--- Page excerpt ---
== Segment start ==

Scientists develop a new method to test for virus and antibodies using holographic images: Study

Mumbai | Updated on October 14, 2020

Scientists at New York University are testing a new method to detect virus and antibodies using holographic images. Team of scientists at the university have developed a test based holographic video microscopy to detect viruses and antibodies.

The test uses laser beams to record holograms of their test beads.

As an official release explains, the surfaces of the test beads are activated through biochemical binding sites that attract either antibodies or virus particles, depending on the intended test.

These antibodies or viruses that bind with the beads cause the beads to grow by a few billionths of a meter. The researchers then detect these antibodies or viruses by observing changes in the beads' holograms.

"We can analyse a dozen beads per second," explained Grier David Grier, a professor of physics at NYU and one of the researchers on the project, "which means that we can cut the time for a reliable thousand-bead diagnostic test to 20 minutes. And we can measure those changes rapidly, reliably, and inexpensively."

“The holographic video microscopy is performed by an instrument, xSight, created by Spheryx, a New York-based company Grier co-founded,” as per the release.

"This instrument can count virus particles dispersed in patients' saliva and also detect and differentiate antibodies dissolved in their blood," added Grier. "This flexibility is achieved by changing the composition of the test beads to model what we are testing.

== Segment end ==

--- Given records ---
== Segment start ==

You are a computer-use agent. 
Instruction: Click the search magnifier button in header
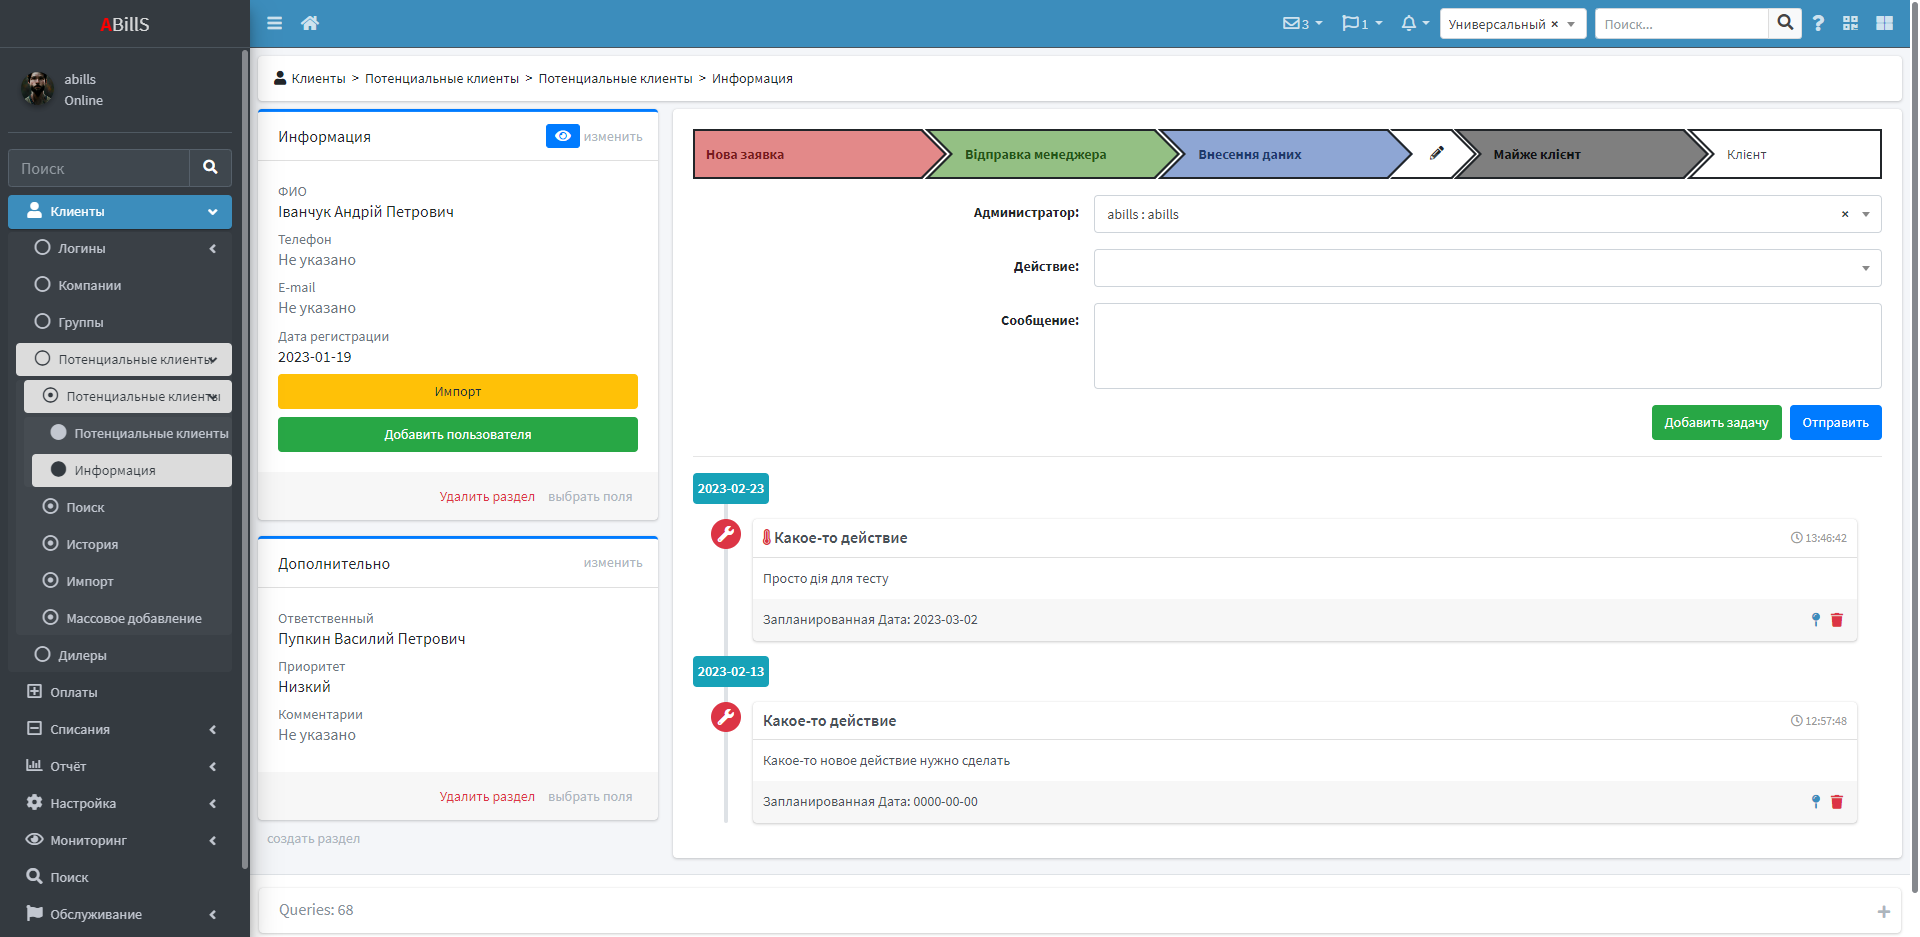1785,23
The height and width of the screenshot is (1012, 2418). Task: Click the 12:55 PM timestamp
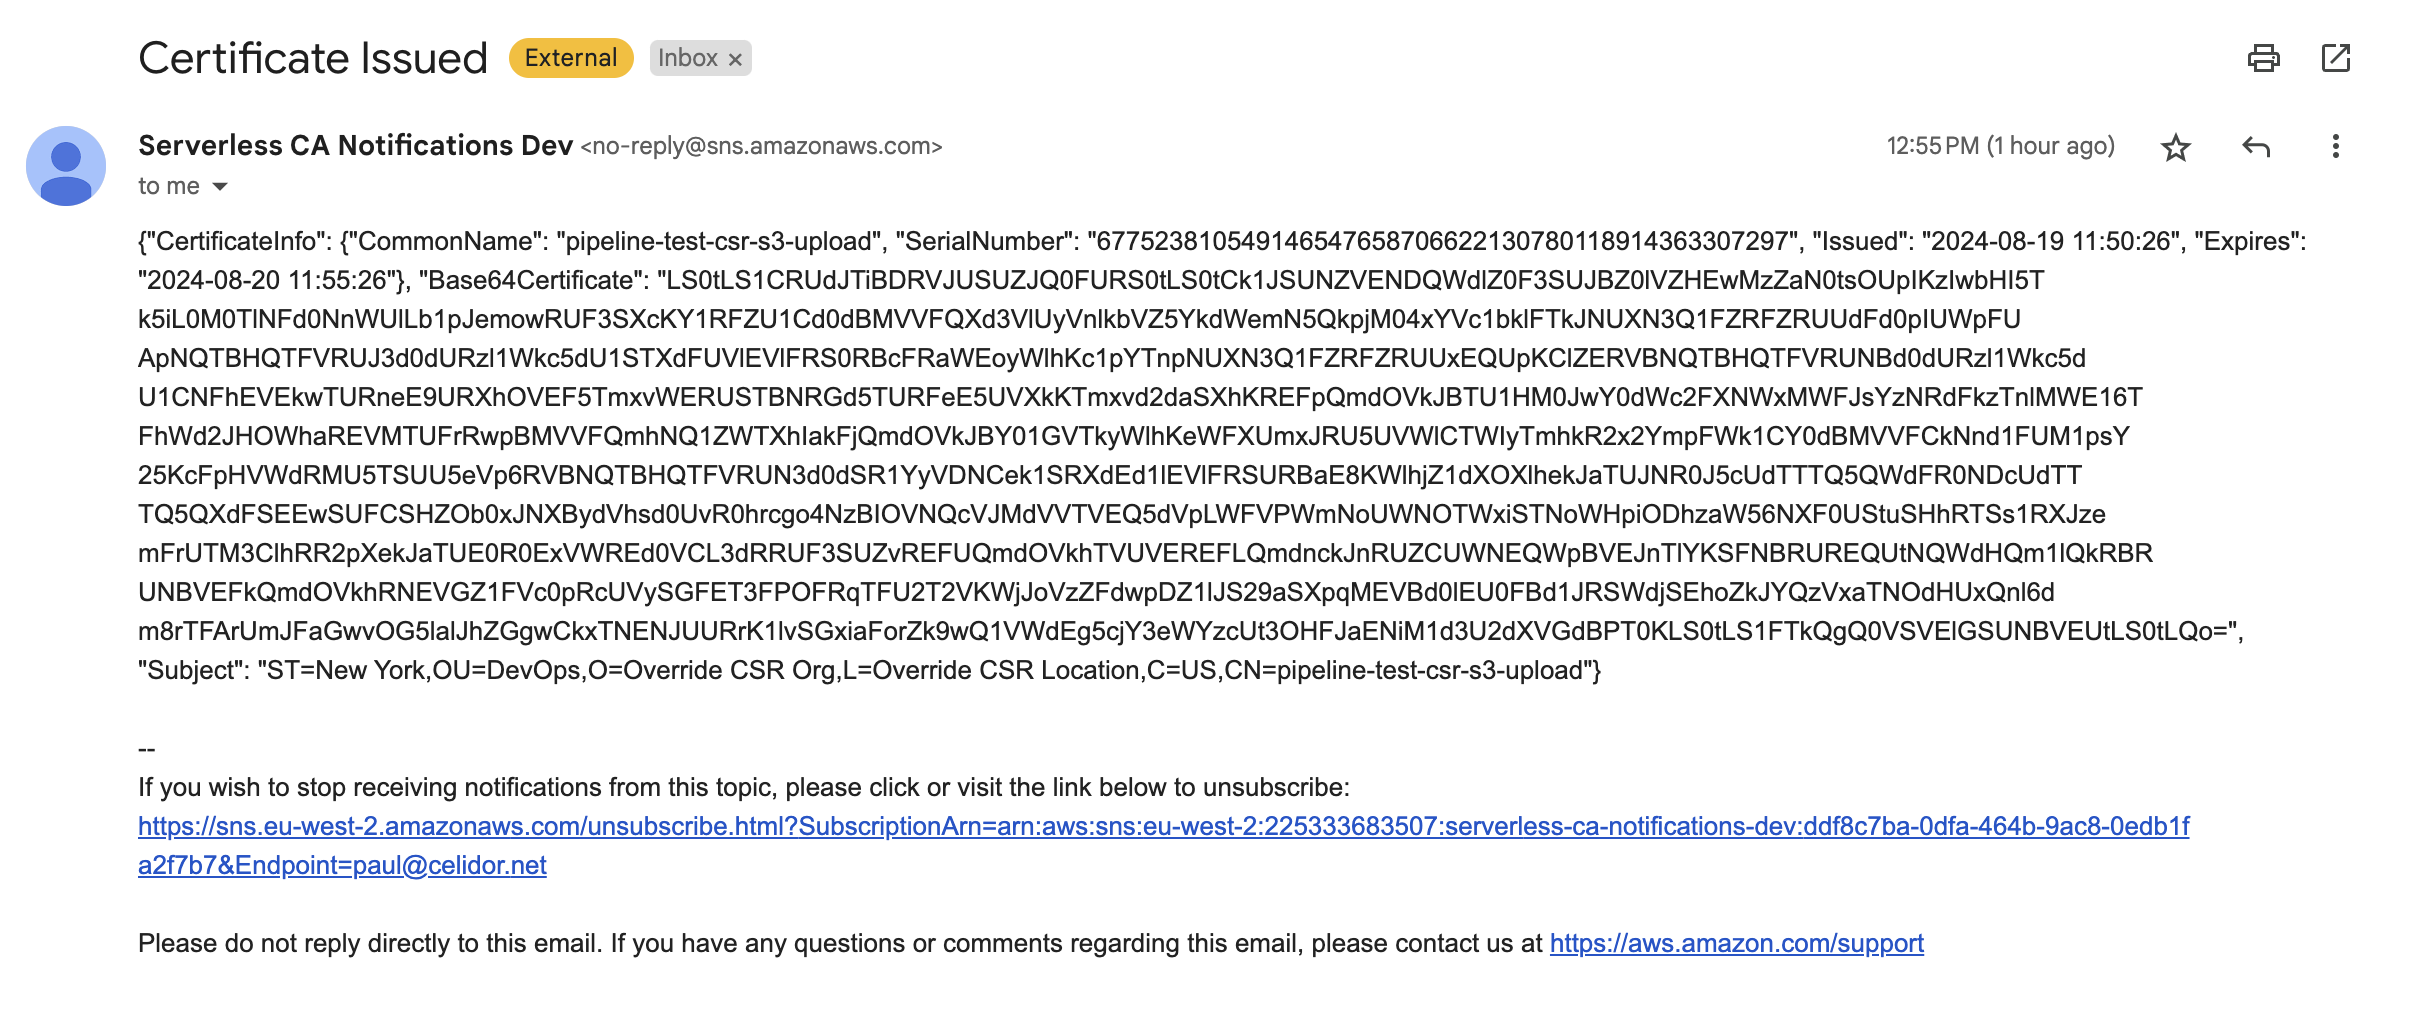[2000, 146]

== Segment end ==

--- Set of tasks ---
A) According to the article on holographic virus and antibody testing, why can a reliable thousand-bead diagnostic test be done in 20 minutes? Answer in one to three sentences.
B) Continue the article on holographic virus and antibody testing from its last sentence.
The entries have nothing to do with what comes next.

--- Expected outputs ---
A) The system can analyze a dozen beads per second. At that rate, a test that needs a thousand beads can be completed in about 20 minutes.

B)
"Each type of bead tests for the presence of a particular target, but can also test for several targets simultaneously. Our holographic analysis distinguishes the different test beads by their size and by their refractive index--an easily controlled optical property."

If fully realised, this breakthrough method can help better medical diagnoses and, specifically, those related to the Covid-19 pandemic.

"Our approach is based on physical principles that have not previously been used for diagnostic testing," Grier said, "We can detect antibodies and viruses by literally watching them stick to specially prepared test beads."

If fully realized, this proposed test could be done in under 30 minutes. The scientists further said that the method can be used in developing libraries of test beads that may be combined into test kits for mixing with patient samples.

“This will support doctors in distinguishing among possible diagnoses, speeding patients' treatment, reducing the risk of misdiagnosis, and cutting the cost of healthcare,” they said.

The research has been published in the journal Soft Matter.